When the lubricant supply means supplies lubricant to the sliding surface, the air pipe, the tank pipe, and the air blow pipe open / close valve are closed, and the lubricant pipe open / close valve is opened, The lubricant is ejected from the nozzle of the lubricant supply means to the sliding surface together with the air from the air supply source,
Closing the on-off valve of the lubricant pipe, the air pipe, and the tank pipe, opening the on-off valve of the air blow pipe, and blowing out air from the air supply source from the nozzle; 4. The die cast molten metal supply device according to claim 3, wherein the inside is cleaned.   Pressure adjusting valves are provided in the air blow pipe and the air pipe, respectively, and a pressure at which air is ejected from the air pipe through the nozzle when the release agent supply means supplies the release agent to the boundary surface. 5. The die-cast molten metal supply device according to claim 4, wherein the pressure at which air is ejected from the air blow pipe through the nozzle during air blow is independently controlled.

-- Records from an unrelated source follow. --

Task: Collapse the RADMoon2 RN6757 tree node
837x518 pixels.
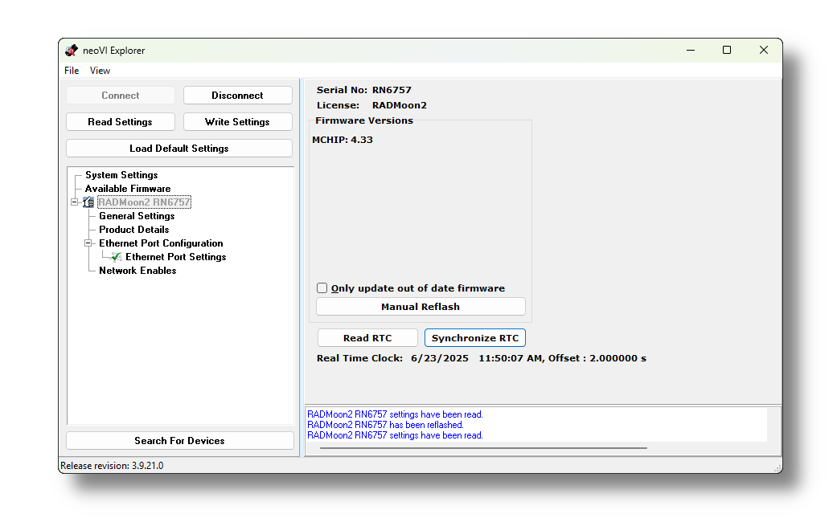Action: click(75, 202)
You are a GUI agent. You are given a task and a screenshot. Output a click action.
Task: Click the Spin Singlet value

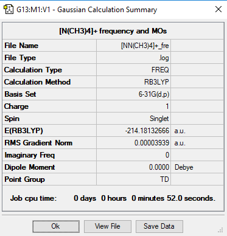pos(134,119)
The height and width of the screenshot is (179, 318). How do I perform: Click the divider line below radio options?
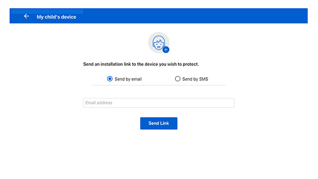159,85
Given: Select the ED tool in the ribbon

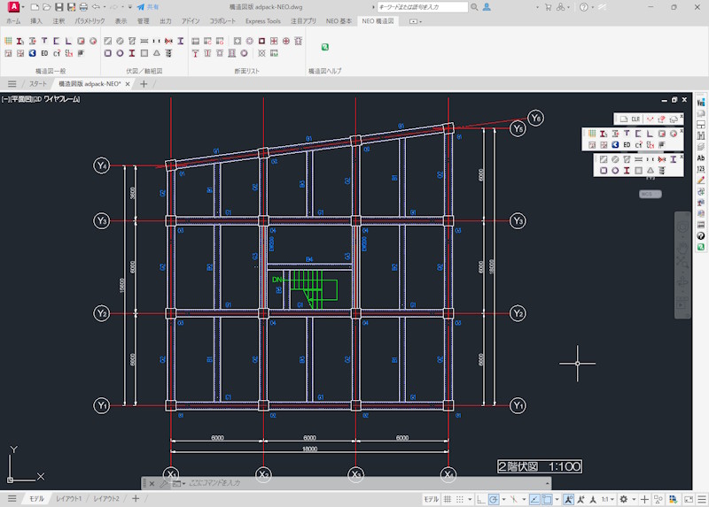Looking at the screenshot, I should pyautogui.click(x=44, y=53).
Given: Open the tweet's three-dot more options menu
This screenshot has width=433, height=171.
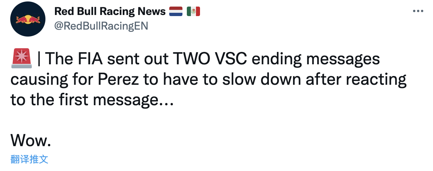Looking at the screenshot, I should tap(418, 11).
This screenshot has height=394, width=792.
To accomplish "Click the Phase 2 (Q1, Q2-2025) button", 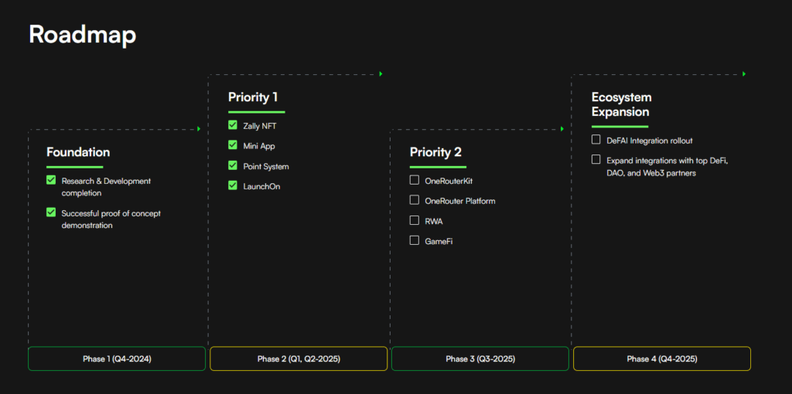I will tap(299, 358).
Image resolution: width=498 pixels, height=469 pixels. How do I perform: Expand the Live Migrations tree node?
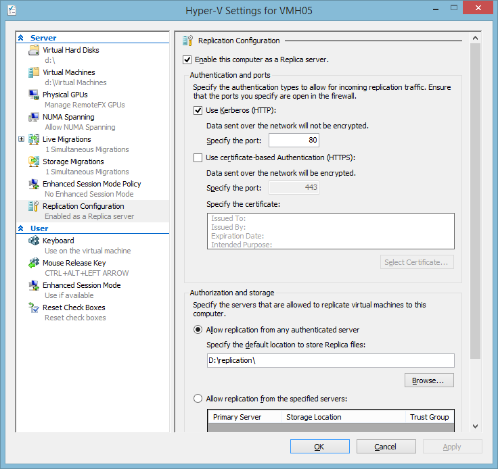click(22, 139)
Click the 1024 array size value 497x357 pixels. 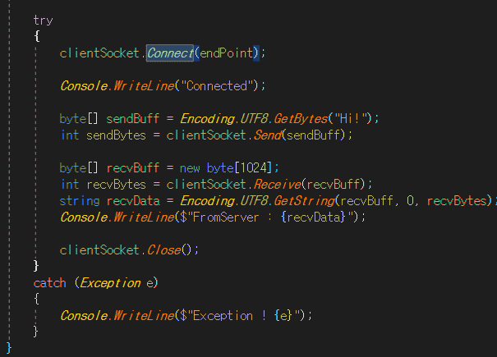click(254, 168)
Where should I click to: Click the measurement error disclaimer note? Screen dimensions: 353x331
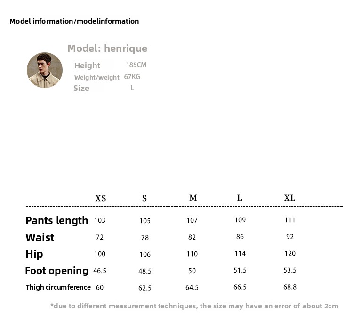[194, 306]
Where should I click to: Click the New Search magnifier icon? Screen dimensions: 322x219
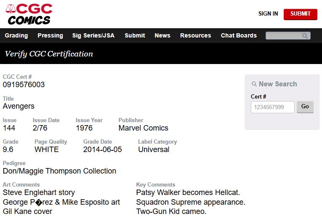(x=254, y=84)
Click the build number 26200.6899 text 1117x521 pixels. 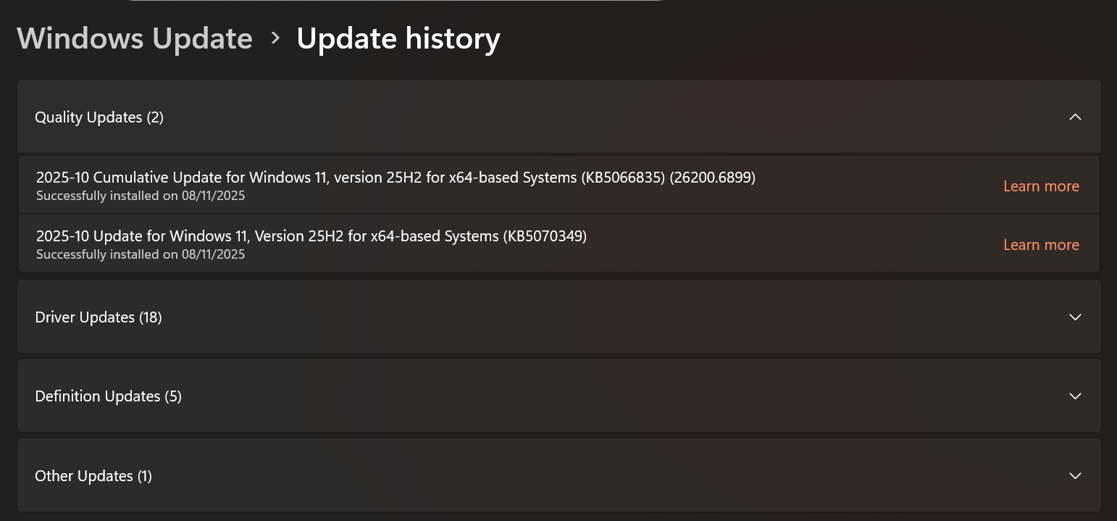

In a die-cast molten metal supply device for injecting molten metal from an injection sleeve into a cavity formed on the boundary surface between a pair of molds,
When the lubricant supply means for supplying the lubricant jets powdered lubricant and air onto the sliding surface on which the piston of the injection sleeve slides,
A release agent supply means for supplying a liquid release agent to the boundary surface ejects air,
A die-cast lubricant supply method, wherein a release agent is prevented from entering the lubricant supply means.